Another Chitty gem was this, quoted by Justice A.R.B. Amerasinghe in his book on the Supreme Court of Sri Lanka. It was a rape case and Chitty suggested that village damsels were more sophisticated than some might wish to believe, and that here was no question of outrage of modesty in the case. The judge said that the girl was only fourteen and therefore Counsel’s suggestion was unacceptable. Chitty’s reply was: "While I respectfully bow to your Lordship’s superior knowledge of the ways of village damsels yet age per se is not the most important consideration. Have we forgotten that Juliet had a torrid affair with Romeo at twelve? There can be no hard and fast rules on the matter". A moment’s hush. Loud laughter from the bench. After trying hard to get a difficult opponent to accept a settlement, finally George succeeded when his opponent turned to the judge and said: "To that proposal, your Honour I cannot say nay". George turning to him scornfully said: "Certainly not, unless you are a horse".

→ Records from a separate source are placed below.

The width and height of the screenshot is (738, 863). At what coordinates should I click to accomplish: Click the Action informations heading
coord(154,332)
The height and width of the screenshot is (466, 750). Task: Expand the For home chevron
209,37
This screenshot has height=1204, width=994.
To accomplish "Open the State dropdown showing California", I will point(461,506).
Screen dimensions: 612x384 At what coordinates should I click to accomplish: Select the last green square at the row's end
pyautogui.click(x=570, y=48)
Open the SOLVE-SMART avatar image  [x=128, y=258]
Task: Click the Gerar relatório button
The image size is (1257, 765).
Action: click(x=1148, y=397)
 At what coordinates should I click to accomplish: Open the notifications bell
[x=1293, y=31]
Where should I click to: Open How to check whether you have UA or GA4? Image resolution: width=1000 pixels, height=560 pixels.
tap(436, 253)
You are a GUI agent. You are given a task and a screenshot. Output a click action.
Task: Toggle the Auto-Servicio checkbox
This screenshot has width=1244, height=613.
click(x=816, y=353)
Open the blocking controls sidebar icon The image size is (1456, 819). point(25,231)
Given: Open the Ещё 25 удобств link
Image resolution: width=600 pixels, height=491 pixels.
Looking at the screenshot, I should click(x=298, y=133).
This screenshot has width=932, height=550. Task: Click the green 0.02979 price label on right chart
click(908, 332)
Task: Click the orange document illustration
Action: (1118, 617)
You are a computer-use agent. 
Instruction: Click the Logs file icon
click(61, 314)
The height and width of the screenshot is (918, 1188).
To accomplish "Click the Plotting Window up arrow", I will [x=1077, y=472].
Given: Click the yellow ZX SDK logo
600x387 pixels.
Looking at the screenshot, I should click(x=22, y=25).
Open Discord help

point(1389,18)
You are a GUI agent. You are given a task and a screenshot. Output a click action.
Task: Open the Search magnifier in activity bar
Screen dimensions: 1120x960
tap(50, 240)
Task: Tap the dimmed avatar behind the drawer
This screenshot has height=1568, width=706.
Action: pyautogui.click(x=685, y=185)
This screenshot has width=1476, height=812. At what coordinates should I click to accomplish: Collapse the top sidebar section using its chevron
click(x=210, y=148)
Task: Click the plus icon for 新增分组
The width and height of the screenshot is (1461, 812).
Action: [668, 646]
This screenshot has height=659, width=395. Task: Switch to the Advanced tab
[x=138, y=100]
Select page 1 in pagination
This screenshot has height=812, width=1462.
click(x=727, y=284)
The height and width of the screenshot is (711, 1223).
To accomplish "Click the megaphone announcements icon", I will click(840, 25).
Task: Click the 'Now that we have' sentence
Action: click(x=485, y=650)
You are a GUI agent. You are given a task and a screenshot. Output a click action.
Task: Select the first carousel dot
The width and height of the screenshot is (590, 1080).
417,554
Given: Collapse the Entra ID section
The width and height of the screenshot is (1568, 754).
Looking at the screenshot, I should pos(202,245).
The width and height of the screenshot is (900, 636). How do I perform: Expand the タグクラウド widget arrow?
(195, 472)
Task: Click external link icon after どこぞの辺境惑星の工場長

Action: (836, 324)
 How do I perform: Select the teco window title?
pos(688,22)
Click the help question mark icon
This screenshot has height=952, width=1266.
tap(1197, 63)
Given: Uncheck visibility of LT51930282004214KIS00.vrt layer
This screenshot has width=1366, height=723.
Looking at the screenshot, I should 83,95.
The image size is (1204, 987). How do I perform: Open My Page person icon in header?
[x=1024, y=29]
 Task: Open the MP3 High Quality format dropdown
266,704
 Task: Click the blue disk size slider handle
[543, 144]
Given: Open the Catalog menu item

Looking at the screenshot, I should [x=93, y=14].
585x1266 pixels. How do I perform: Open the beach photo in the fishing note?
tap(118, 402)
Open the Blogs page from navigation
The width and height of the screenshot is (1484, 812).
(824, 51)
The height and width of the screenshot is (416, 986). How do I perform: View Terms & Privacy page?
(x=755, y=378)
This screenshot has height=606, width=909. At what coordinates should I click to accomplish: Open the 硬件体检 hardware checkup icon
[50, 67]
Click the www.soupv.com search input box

On the criminal side there were two scintillating cross - examinations - one by G.G. Ponnambalam Q.C. the most sought after defence lawyer after the legendary R.L. Perera K. C. , of Scotland Yard’s Inspector Godsell in the famous Ranjani taxi cab murder case – the first finger print case in Ceylon. After thoroughly demolishing Godsell’s evidence, G.G. walked up to him as he was stepping down from the witness box, took out his solid gold cigarette case and grinning mischievously offered him a cigarette with the remark: "No hard feelings, Godsell?". The other was Dr. Colvin R. De Silva’s elaborate delicate but devastating cross-examination, in the famous Sathasivam murder case, of a highly respected witness, Professor Milroy Paul, who had to be handled with extreme sensitivity in view of his standing in the profession. Sathasivam the famous cricketer, was indicted for the murder of his wife. High society had hanged him from every lamppost in the city. Justice Gratiaen presided over the trial before a special jury. Dr. Colvin R. De Silva defended him. Satha began the case a villain. The West Indian Cricket team visited him in jail. Upon acquittal he was carried shoulder high out of court by his supporters – a hero once again. It is said that Colvin lost his Wellawatte Parliamentary seat because irate Tamil opinion punished him for securing Satha’s acquittal.
These cases may not be relevant to the flaws in the present Constitution but just look at the names mentioned. Each of them rode like a colossus during their legal career. The family background, upbringing, intellect and vocabulary, they had the ability to think on their feet and quote from the hip as and when required.
We desperately need a new Constitution to address the important questions that arise in a multi-ethnic, pluralistic society such as ours. Our society deserves it because of the supreme worth of the individual, his right to life, liberty and happiness. The law was made for man and not man for the law; that government is the servant of the people and not their master. These are some of the principles, however formulated, for which all good men and women throughout the world, irrespective of race or creed or education, social position or occupation are standing and for which many of them are suffering and dying.